El sector avícola de la región andina y sudamericana presenta dinámicas diversas en 2025 y con proyecciones hacia 2026, con indicadores que interesan particularmente al mercado peruano en términos de seguridad alimentaria, nutrición y eficiencia productiva.
En Colombia, la avicultura cerró 2025 con una expansión significativa del sector, registrando una producción total de 3,17 millones de toneladas de proteína avícola, entre carne de pollo y huevo, lo que representa un crecimiento del 9,1 % respecto a 2024 y un valor de producción superior a los 44 billones de pesos colombianos. El consumo interno también mostró niveles elevados: 37,8 kilogramos de pollo y aproximadamente 366 huevos por persona al año, consolidando al pollo como una de las principales fuentes de proteína animal en ese país.
Estos datos reflejan una fuerte demanda interna y una oferta que ha crecido en sintonía con las necesidades nutricionales de los hogares colombianos, donde se proyecta que el consumo de estas proteínas continúe al alza en 2026.
En contraste, las cifras más recientes disponibles para Perú muestran una industria avícola sólida, aunque con cifras de consumo per cápita que, si bien crecientes, se mantienen por debajo de las registradas en países como Colombia. Según datos oficiales del Ministerio de Desarrollo Agrario y Riego (MIDAGRI) y reportes del sector, en 2024 el consumo de huevo per cápita fue de aproximadamente 247 unidades por persona, con consumos más altos en Lima Metropolitana (312 unidades).
Mientras tanto, estimaciones de consumo de carne de ave indican que el peruano promedio ingiere alrededor de 55 kg de carne de pollo al año, posicionando a Perú entre los países con mayor consumo de esta proteína en la región sudamericana, aunque con disparidades entre regiones y mercados urbanos y rurales.
Desde el punto de vista productivo, el sector avícola peruano sigue siendo clave en la oferta alimentaria nacional y en la generación de empleo, participando con cerca del 24 % del valor bruto de la producción agropecuaria y abasteciendo más del 70 % de la proteína animal que consumen las familias peruanas.
En Chile, aunque la información estadística comparativa es más limitada, datos recientes señalan que la producción de carne de pollo se mantiene en crecimiento moderado, con cifras estimadas en torno a 715 000 toneladas para 2025, reforzando el papel de esta proteína dentro de la dieta chilena, donde el consumo de huevo también supera las 250 unidades por persona anualmente, según estimaciones de entidades gremiales.
Asimismo, por su parte la avicultura ecuatoriana reafirma en 2026 su papel estratégico en la seguridad alimentaria y en la economía nacional, mostrando una industria resiliente y altamente productiva, aunque con señales mixtas en los patrones de consumo de proteína animal.
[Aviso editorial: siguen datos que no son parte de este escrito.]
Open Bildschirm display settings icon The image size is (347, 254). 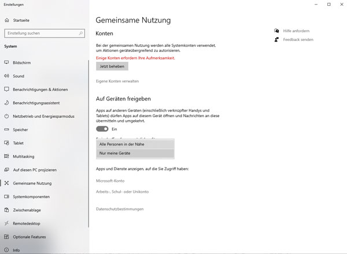point(7,62)
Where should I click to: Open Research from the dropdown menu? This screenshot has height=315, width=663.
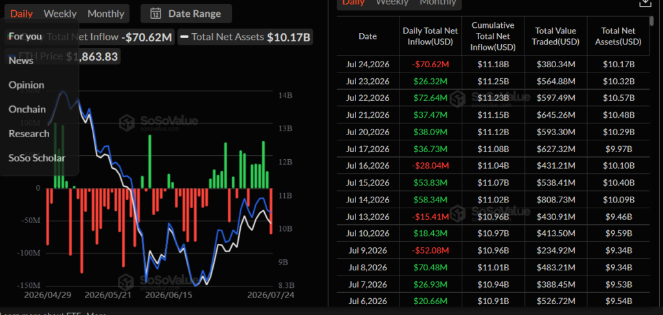tap(28, 133)
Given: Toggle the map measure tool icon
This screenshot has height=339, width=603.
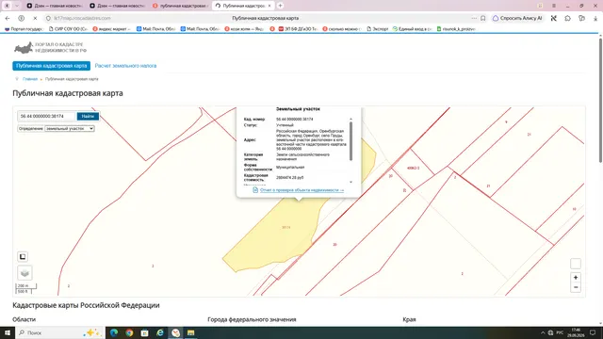Looking at the screenshot, I should (x=23, y=256).
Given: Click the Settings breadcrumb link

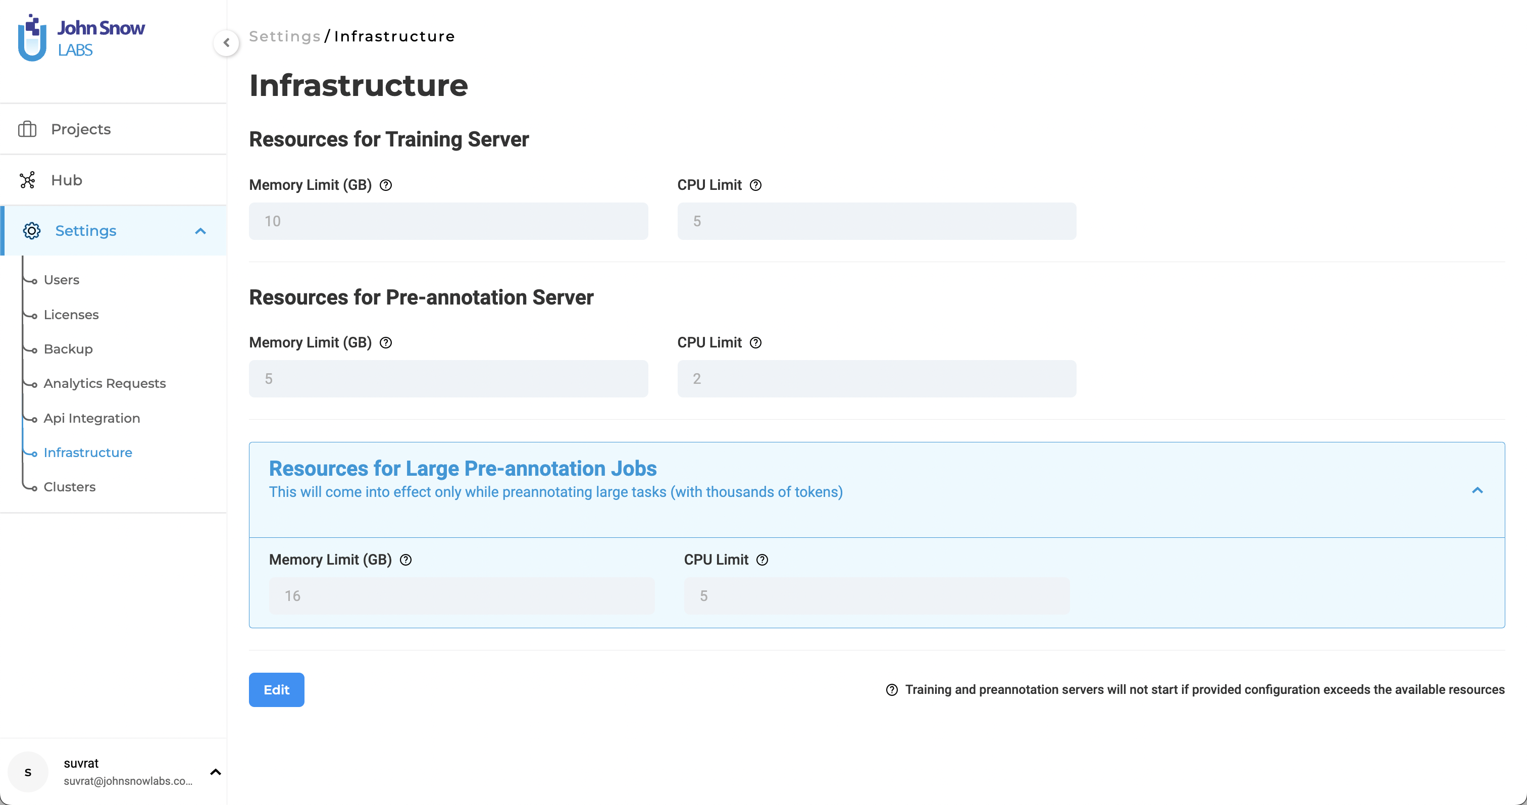Looking at the screenshot, I should [x=285, y=37].
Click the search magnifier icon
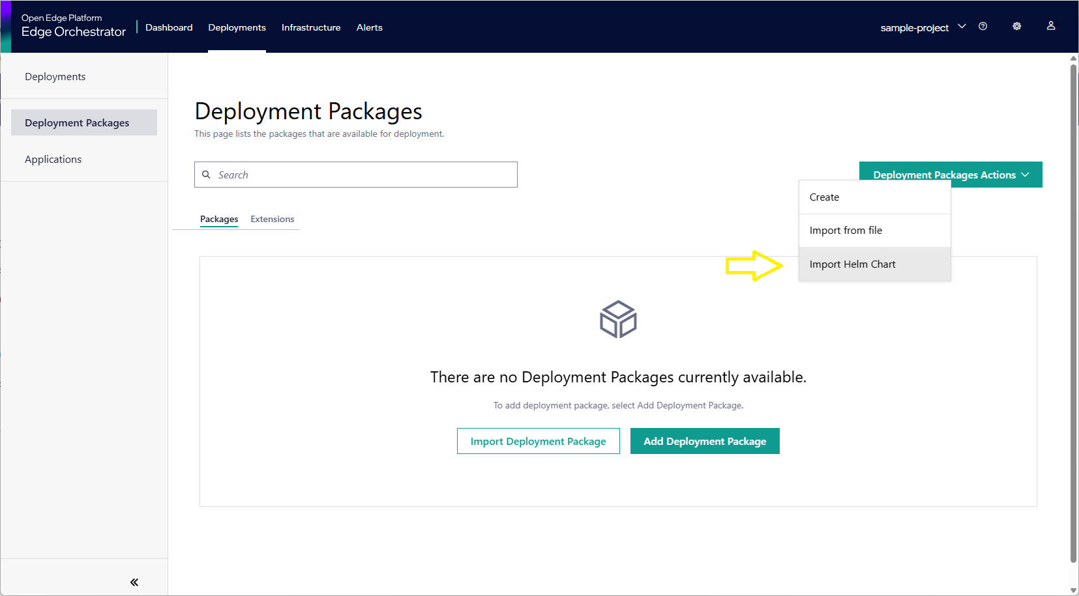This screenshot has height=596, width=1079. click(207, 175)
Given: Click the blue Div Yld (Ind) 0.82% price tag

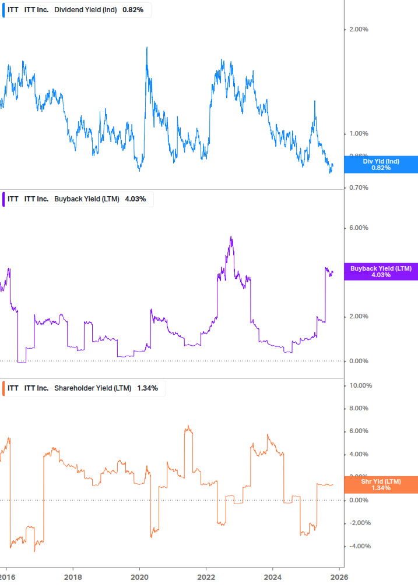Looking at the screenshot, I should point(381,165).

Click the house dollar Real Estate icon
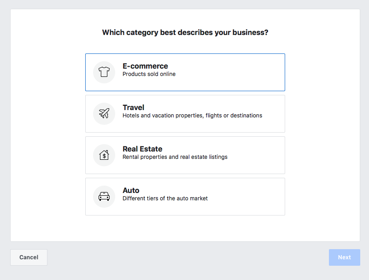104,155
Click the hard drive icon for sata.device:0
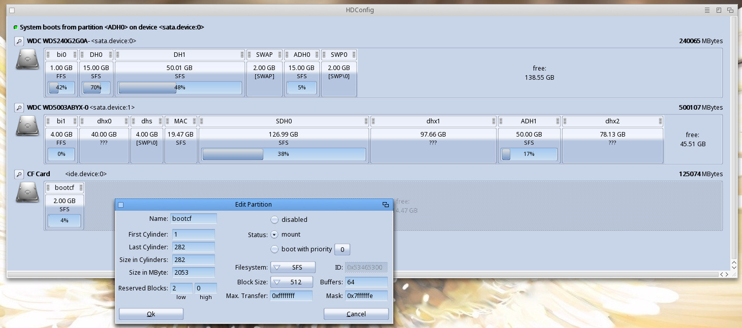Viewport: 742px width, 328px height. coord(27,60)
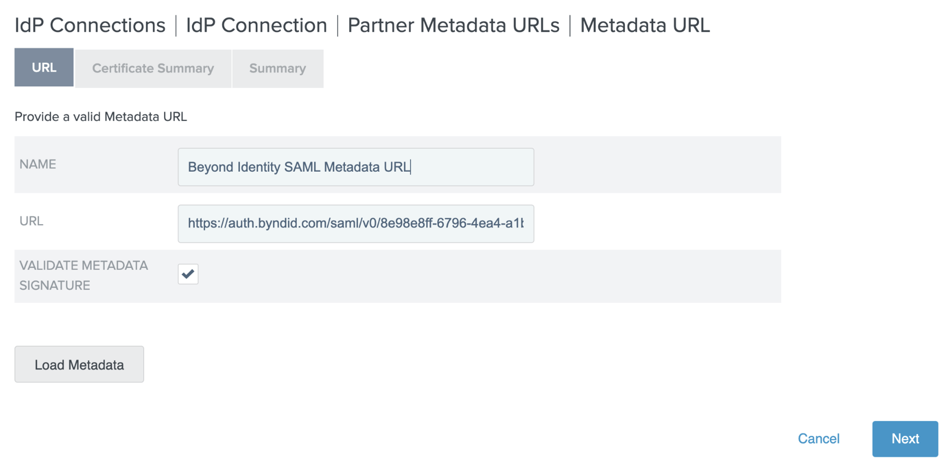Viewport: 949px width, 463px height.
Task: Open the Summary tab
Action: tap(277, 68)
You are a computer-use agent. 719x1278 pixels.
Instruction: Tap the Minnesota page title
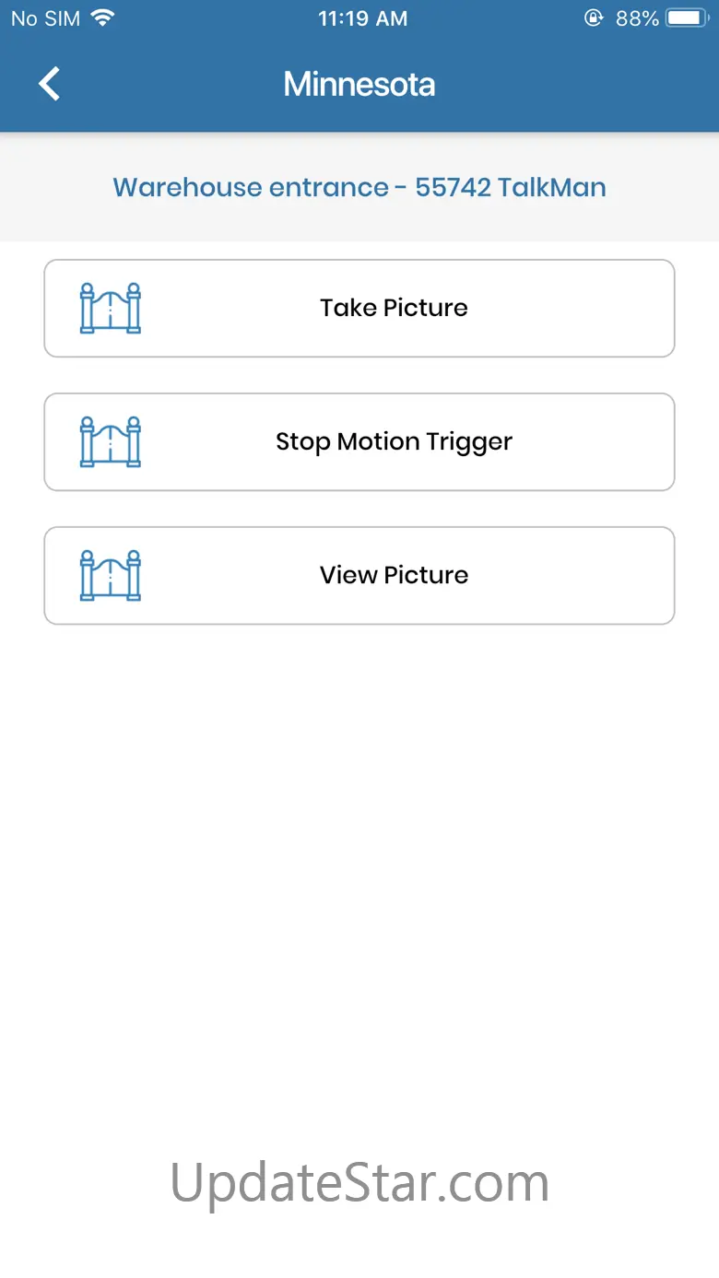(360, 84)
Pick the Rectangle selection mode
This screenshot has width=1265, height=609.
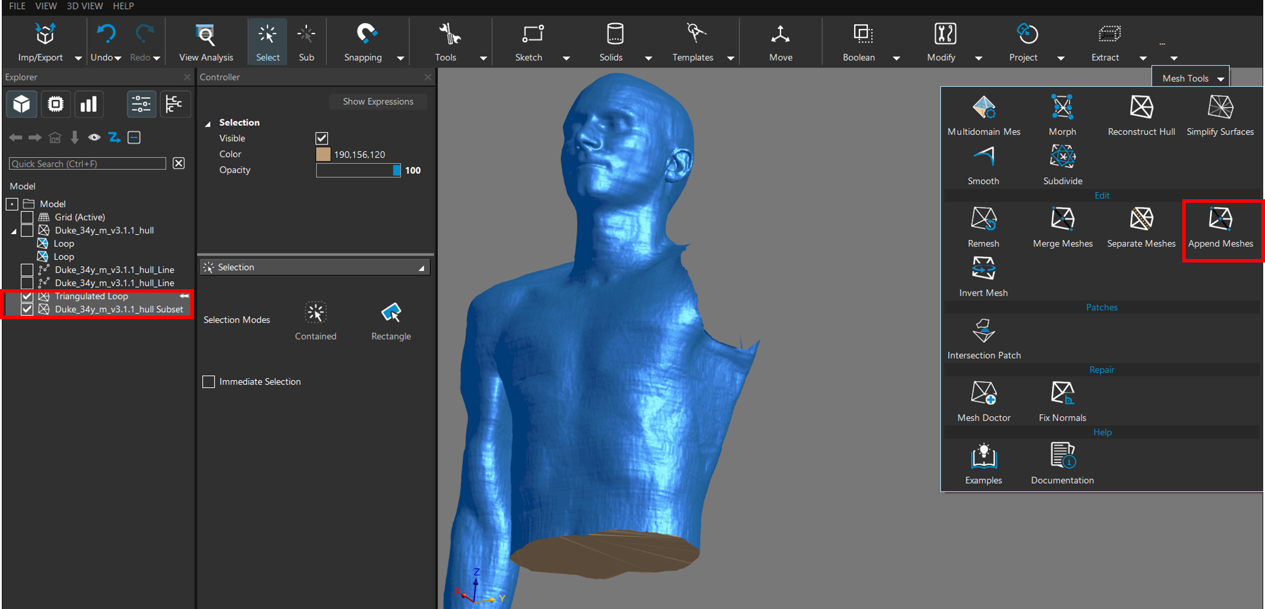[x=391, y=313]
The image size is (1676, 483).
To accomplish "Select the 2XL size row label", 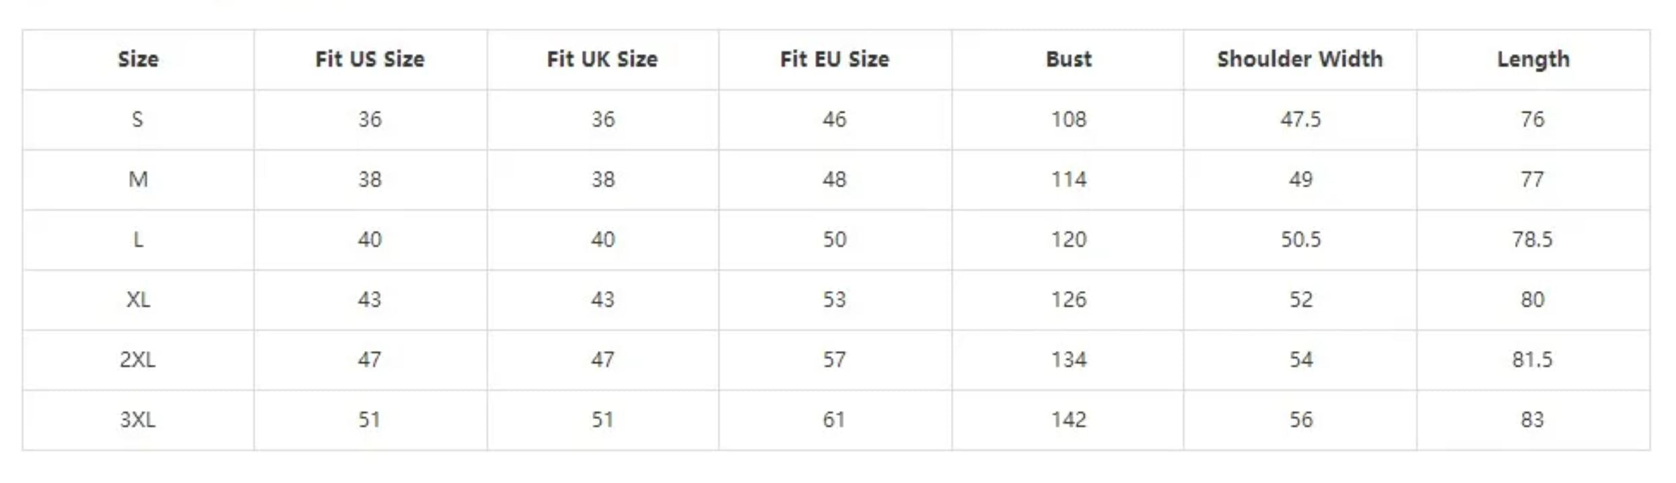I will (138, 359).
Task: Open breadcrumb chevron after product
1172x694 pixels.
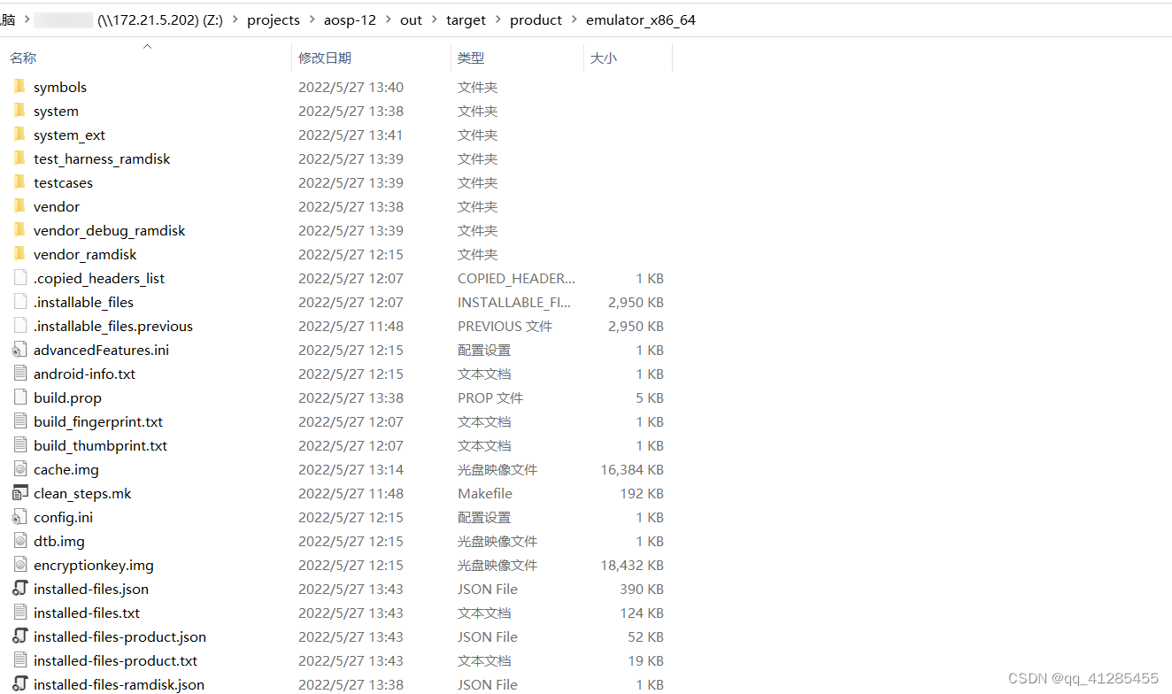Action: pos(576,19)
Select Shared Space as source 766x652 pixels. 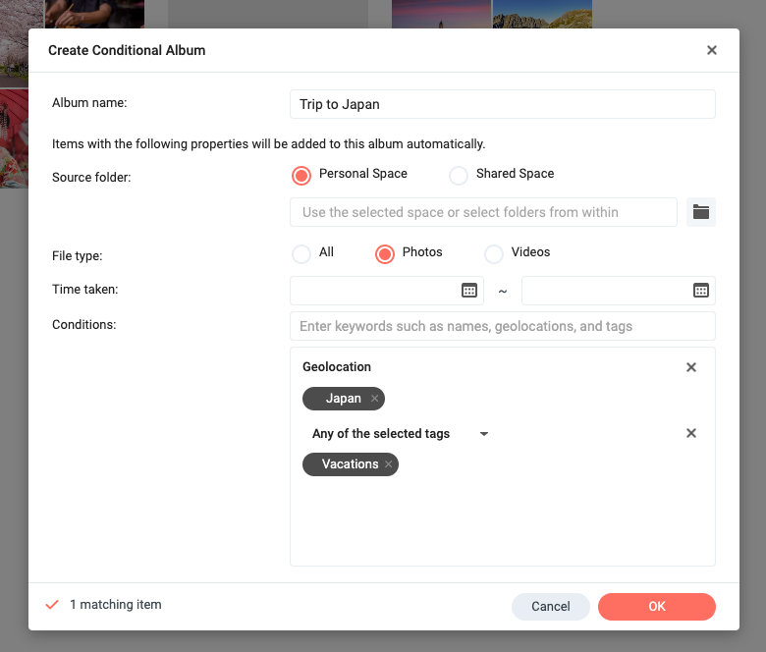click(459, 175)
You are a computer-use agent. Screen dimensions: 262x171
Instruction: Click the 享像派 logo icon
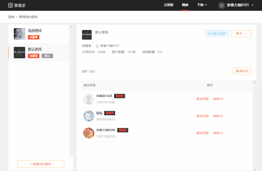[11, 5]
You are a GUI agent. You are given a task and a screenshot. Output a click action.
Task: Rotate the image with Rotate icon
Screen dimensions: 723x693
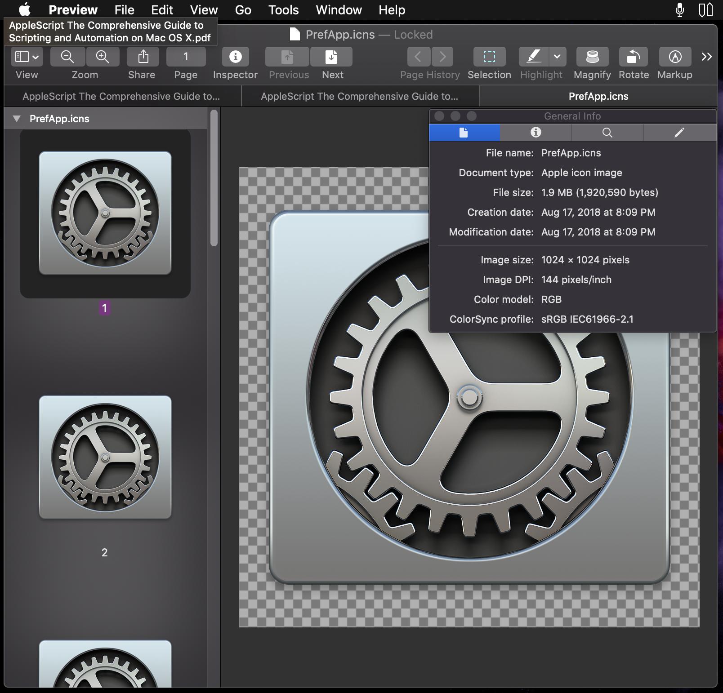[x=634, y=57]
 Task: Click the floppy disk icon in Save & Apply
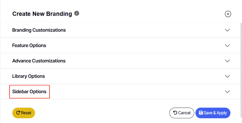[201, 113]
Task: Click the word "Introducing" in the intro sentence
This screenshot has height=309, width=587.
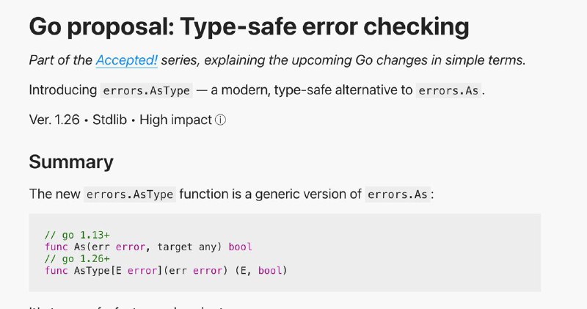Action: [x=62, y=90]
Así lo revelan las estadísticas más recientes de la Corporación Nacional de Avicultores del Ecuador (Conave), que evidencian una sólida estructura productiva, acompañada de ajustes relevantes en la demanda interna de carne de pollo y un mayor dinamismo en el mercado del huevo.
De acuerdo con Conave, la cadena agroalimentaria avícola genera más de USD 4.000 millones anuales, lo que representa aproximadamente el 4 % del Producto Interno Bruto (PIB) nacional y cerca del 24 % del PIB agropecuario. Estas cifras confirman al sector como uno de los pilares del aparato productivo ecuatoriano y un componente clave en el abastecimiento sostenido de proteína animal para la población.
No obstante, el comportamiento del consumo de carne de pollo muestra una tendencia a la baja. En 2025, el consumo per cápita se ubicó en 28,21 kilogramos por persona, frente a los 30,62 kilogramos registrados en 2024, marcando un cambio significativo en los hábitos alimentarios de los hogares. Este ajuste resulta relevante si se considera que el pollo ha sido históricamente la proteína animal de mayor consumo en Ecuador, con niveles destacados en años previos como 2019.
Tendencias regionales y desafíos compartidos
El análisis comparado revela tendencias complementarias: mientras países como Colombia consolidan niveles más altos de consumo y producción, Perú sigue reforzando su protagonismo en el consumo de pollo y trabaja por elevar su consumo de huevo hacia promedios que se traduzcan en una ingesta diaria ideal para la población.
Los desafíos comunes para 2026 incluyen mantener la eficiencia productiva, mejorar la competitividad frente a otras fuentes de proteína, y continuar elevando el consumo interno sin comprometer la sostenibilidad y rentabilidad de las granjas. En este contexto, las cifras de producción y consumo en la región ofrecen un panorama valioso para productores, distribuidores y formuladores de políticas del sector avícola peruano y latinoamericano en general.